Statement of H.E. Archbishop Bernardito Auza
Apostolic Nuncio, Permanent Observer of the Holy See to the United Nations



I begin by expressing appreciation for your interest to know more about the role and contributions of the Holy See to the whole process leading to the final draft of the Global Compact for Safe, Orderly and Regular Migration.

Background to the Global Compact

There had never been an international intergovernmental document on migration until the Delegations to the intergovernmental consultations and negotiations informally adopted the final draft of the Global Compact for Safe, Orderly and Regular Migration on 13 July 2018. As the Preamble of the Global Compact states, while discussions about international migration at the global level are not new, the Global Compact, with its aim to foster international cooperation among all relevant actors, is a “milestone in the history of the global dialogue and international cooperation on migration.”

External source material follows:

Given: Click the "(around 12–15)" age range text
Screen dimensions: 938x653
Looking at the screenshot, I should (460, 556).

The Global Compact is the outcome of two major commitments that the international community took in response to the migration crises, specifically in Europe from 2013 to 2015 and indeed, until the present specifically in the Mediterranean area.

The first was The 2030 Agenda for Sustainable Development, adopted during the 2015 Sustainable Development Summit at the United Nations on 25 September 2015. Pope Francis addressed the General Assembly immediately before the formal opening of the Summit, saying that the adoption of the 2030 Agenda is “an important sign of hope.” With Sustainable Development Goal 10 Target 7 (SDG 10.7) of the 2030 Agenda, the member States of the United Nations commit to “facilitate orderly, safe, and responsible migration and mobility of people, including through implementation of planned and well-managed migration policies.”

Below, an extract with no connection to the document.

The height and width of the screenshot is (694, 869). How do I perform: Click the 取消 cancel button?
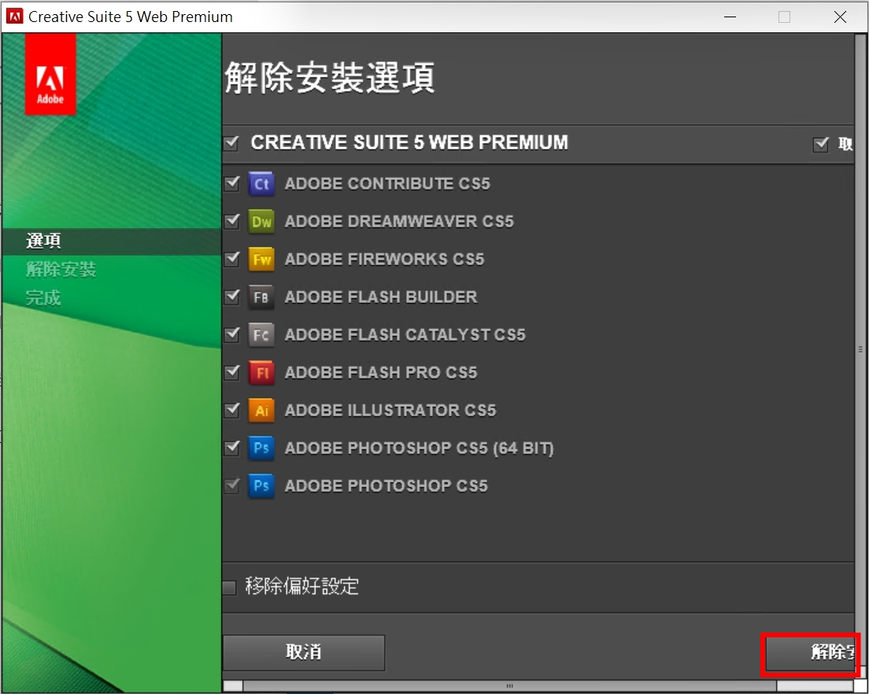point(304,652)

The second commitment was the New York Declaration for Refugees and Migrants, which was adopted during the Summit for Refugees and Migrants, held on 19 September 2016 at the United Nations, convoked to address large movements of refugees and migrants, with the aim of bringing countries together behind a more humane and coordinated approach. Annex II of the New York Declaration set in motion a process of intergovernmental consultations and negotiations, which started in April 2017 and concluded on 13 July 2018 with the informal adoption of the Global Compact for Safe, Orderly and Regular Migration (GCM).

The Holy See actively participated in both processes and made substantial contributions to the content of both documents.

The Holy See in the preparatory phase of the Global Compact

Since the outset, the Holy See was very supportive of the whole process leading to the intergovernmental consultations and negotiations on issues related to the GCM. The visit of Pope Francis in Lampedusa on 8 July 2013 well preceded the 2030 Agenda and his visit in Lesbos on 16 April 2016 anticipated the UN Summit for Refugees and Migrants. Those visits were intended, as the Holy Father himself said in Lampedusa, “to pray and to offer a sign [of my] closeness, but also to challenge our consciences lest this tragedy be repeated.”

The Holy See participated in the preparatory phases, delivering statements to underline its position on themes under discussion during the informal preparatory consultations. Aside from its Statements, the Holy See sent the relevant UN offices and all official Delegations the document Responding to Refugees and Migrants: Twenty Action Points as its formal Submission to the drafting of the Compact. This document, as you know, was prepared by the Section for Migrants and Refugees of the Dicastery for Promoting Integral Human Development, in consultation with various experts involved in the Church’s outreach to migrants and refugees across the globe.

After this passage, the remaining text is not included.